I only bring this up now because Gadsby unleashed the de mortuis nihil nisi bonum (of the dead, nothing but good is to be said) zombies when someone dug up an old tweet of hers about Barry Humphries, who has been elevated to near sainthood since his death last Saturday. Thing is, Gadsby was already a public critic of Humphries, but her criticisms were reanimated after his death. In true zombie style, her critics tried to eat her brain (or at least her reputation). They failed.
Gadsby wrote: “Barry Humphries loves those who hold power, hates vulnerable minorities and has completely lost the ability to read the room.” Her view, with others, led to the Melbourne International Comedy Festival changing the name of its main award.
Hannah Gadsby called out Barry Humphries when he was alive and her tweets were resurrected after his death.Credit:
I’ll be honest and reveal I don’t have a terrific sense of humour. I sat stony-faced through endless Monty Python movies while at the same time asking my patient, beloved spouse to explain scenes to me. While I enjoyed The Castle, I didn’t laugh. Kath & Kim, same. Frontline, an Australian classic, made me extremely uncomfortable yet turned me into a fan for life. Believe me, there is much to commend these works without them having the capacity to make me fall about laughing. I will often describe something as hilarious based on the reactions of those around me.
I only saw Humphries live once, maybe 40 years ago, and I found the character of Edna Everage to be, how shall I say, mean and dull (he picked on a small woman, possibly of Indian descent, in the front row and I wanted to die on her behalf). No one around me was laughing either. And these were the days before political correctness set in. Mind you, I don’t find Gadsby all that funny either. But she doesn’t have to be funny to be right about Humphries.
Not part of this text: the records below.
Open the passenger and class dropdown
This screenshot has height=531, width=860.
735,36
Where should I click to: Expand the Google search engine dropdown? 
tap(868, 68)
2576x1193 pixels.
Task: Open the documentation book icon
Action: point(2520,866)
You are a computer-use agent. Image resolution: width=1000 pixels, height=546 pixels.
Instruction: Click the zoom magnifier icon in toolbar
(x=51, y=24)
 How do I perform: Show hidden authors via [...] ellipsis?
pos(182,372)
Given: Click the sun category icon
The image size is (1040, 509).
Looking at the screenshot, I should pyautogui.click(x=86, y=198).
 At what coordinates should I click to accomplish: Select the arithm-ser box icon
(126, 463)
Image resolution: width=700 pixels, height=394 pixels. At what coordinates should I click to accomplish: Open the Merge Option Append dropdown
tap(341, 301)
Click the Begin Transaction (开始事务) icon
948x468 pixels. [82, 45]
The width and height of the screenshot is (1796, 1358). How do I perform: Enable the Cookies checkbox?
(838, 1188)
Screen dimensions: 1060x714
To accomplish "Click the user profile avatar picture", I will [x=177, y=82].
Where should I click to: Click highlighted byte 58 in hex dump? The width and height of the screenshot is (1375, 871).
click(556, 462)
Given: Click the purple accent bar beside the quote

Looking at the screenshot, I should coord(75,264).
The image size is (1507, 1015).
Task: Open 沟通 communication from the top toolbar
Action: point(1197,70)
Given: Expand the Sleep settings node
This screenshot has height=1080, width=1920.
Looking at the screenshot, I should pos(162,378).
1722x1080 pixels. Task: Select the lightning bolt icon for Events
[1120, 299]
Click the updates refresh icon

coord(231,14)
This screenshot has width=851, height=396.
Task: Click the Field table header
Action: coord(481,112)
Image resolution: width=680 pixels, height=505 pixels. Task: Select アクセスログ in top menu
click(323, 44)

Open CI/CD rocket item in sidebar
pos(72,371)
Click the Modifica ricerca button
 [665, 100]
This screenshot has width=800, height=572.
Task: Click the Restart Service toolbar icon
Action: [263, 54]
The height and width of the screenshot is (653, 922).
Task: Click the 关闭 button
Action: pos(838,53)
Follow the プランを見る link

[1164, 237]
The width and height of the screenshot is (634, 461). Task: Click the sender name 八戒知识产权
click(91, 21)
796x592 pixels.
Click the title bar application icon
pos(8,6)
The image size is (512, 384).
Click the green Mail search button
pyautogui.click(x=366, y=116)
But this is not about whether Humphries was funny. It was really about whether he sided with the powerful. Yes, he did. We should expect and hope that people in his position take on the powerful, not side with them. So why do we assume we should speak well of the dead?
That sentiment has infected our entire idea of what’s OK to say and when. No wonder anonymous social media accounts thrive.
The wonderful Patrick Stokes, philosophy academic at Deakin, tells me we have this idea that because the dead can’t defend themselves, we shouldn’t criticise them. Plus, the narrative of their lives is over, so why not make it a happy ending? We want to make stories out of our selves.
But all stories lie at least a little, says Stokes. “We tell a charitable story and charitable stories, by necessity, leave stuff out.”
So should we leave out Humphries’ old-fashioned views on transgender people and pretend he never said any of that? The good news is that one of his oldest friends, Miriam Margolyes, kept trying to change his mind until the end because she sharply disagreed with his views. And that’s the right approach. Pretending the bad bits never happened is infantilising a man who was renowned for his intelligence and his wit across nearly a century. He lived long enough to have recognised the world was changing, long enough perhaps to have moved his own views forward just a little.
Surely, the ultimate disrespect is to treat Humphries as if he was a child and brush over his bad behaviour. And, as Stokes points out, moral progress makes reactionaries of us all … it leaves everyone behind. “We have to be careful of this forced simplicity about the narratives we tell about ourselves and others.”
And goddammit, that’s true of both the living and the dead. How soon is too soon?